For the 2006 Annual Reports, look here and for the 2005 Annual Reports, here.

Court Statistics for 2007

We should have spotted this earlier but didn't. Sorry about that.

The Court of Justice has recently published its statistics for 2007 in a press release.

There's cause for celebration and cause for concern too.

Things at the Court of Justice are looking pretty good. It received the highest number of new cases ever in 2007 - 508 - (except for 1979 when it took on 1,324 new cases but many of those were related action) and dealt with 551 cases in 2007 compared with 503 in 2006 (taking account of the joinder of cases). The important thing is that the average duration of preliminary ruling proceedings was 19.3 months in 2007, as against 23.5 months in 2004. In 2007 the average time taken to deal with references for a preliminary ruling reached its shortest since 1995.

Interestingly, the Court made significantly more frequent use of the possibility of judging cases without an Opinion of the Advocate General since about 43% of the judgments delivered in 2007 were delivered without an Opinion (33% in 2006).

At the Court of First Instance, however, things are not so rosy.
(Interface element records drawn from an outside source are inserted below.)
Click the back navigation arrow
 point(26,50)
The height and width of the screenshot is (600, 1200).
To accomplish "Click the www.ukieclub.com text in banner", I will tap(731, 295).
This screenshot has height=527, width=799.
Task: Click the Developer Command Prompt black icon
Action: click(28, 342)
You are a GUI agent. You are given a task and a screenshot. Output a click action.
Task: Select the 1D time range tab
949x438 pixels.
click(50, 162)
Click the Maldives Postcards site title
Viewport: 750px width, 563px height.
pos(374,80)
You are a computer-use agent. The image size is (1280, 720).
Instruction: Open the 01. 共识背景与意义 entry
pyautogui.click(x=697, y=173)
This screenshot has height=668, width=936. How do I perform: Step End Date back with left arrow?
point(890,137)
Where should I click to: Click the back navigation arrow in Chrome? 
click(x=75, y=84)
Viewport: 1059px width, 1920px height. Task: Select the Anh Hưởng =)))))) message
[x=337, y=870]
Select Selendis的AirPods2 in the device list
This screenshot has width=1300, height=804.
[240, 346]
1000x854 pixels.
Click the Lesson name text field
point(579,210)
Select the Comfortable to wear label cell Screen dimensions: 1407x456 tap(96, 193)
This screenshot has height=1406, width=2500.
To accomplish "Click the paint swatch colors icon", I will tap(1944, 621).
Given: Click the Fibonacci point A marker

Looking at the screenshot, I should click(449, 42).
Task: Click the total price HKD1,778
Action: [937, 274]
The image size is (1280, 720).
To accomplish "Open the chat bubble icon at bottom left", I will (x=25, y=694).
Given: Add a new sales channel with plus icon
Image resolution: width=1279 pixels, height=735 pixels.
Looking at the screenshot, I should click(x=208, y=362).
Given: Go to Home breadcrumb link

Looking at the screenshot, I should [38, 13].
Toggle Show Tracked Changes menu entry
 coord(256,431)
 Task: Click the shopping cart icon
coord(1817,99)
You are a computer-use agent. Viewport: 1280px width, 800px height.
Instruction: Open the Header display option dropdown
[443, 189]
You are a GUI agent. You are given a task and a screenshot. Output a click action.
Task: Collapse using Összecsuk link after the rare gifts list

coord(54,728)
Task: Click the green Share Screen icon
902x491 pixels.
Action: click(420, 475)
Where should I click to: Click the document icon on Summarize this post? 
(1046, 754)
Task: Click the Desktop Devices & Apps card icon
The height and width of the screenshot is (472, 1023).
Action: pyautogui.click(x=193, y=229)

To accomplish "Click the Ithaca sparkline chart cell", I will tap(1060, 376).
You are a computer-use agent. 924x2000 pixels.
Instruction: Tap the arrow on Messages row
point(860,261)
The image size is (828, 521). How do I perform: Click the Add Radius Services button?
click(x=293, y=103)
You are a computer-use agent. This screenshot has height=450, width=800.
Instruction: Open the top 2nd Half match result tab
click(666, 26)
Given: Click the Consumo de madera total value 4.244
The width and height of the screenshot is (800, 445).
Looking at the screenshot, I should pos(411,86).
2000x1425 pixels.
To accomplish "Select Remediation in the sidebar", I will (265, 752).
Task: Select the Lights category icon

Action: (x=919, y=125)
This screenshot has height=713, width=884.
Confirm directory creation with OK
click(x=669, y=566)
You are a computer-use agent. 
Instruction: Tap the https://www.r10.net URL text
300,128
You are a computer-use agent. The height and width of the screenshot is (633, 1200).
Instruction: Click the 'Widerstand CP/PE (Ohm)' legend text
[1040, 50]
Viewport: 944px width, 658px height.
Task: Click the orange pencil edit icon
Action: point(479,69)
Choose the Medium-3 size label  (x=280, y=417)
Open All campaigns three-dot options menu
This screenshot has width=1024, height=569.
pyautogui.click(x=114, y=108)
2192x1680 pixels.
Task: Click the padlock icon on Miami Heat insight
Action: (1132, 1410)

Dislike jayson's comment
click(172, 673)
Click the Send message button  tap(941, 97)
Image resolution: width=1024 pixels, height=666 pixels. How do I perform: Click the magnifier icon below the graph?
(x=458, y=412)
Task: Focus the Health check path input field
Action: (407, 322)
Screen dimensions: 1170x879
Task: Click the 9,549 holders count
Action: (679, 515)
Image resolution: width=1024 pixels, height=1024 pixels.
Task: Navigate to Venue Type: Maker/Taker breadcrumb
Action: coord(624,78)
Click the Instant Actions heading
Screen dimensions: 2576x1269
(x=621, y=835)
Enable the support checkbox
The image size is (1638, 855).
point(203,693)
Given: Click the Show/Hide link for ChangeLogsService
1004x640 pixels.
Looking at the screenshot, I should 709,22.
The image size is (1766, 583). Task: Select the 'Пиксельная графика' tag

Case load has increased significantly, for a start: 522 cases were brought in 2007, compared with 432 in 2006. The number of cases completed went down (397 in 2007 as against 436 in 2006). The press release states:

Conscious of this situation, the Court of First Instance has embarked upon detailed consideration of its operation and working methods in order to improve its efficiency. In this context, it has already been considered necessary to alter the way in which the Court is organised, in particular so as to derive greater advantage from the increase in the number of its Members. Thus, since 25 September 2007 the Court has comprised eight Chambers, of three Judges or, where the importance of the case so justifies, five Judges (extended composition).

All this has to be seen in the light of the discussions on the creation of specialist tribunals to speed things up, such as a Competition tribunal.

For last year's statistics, see here.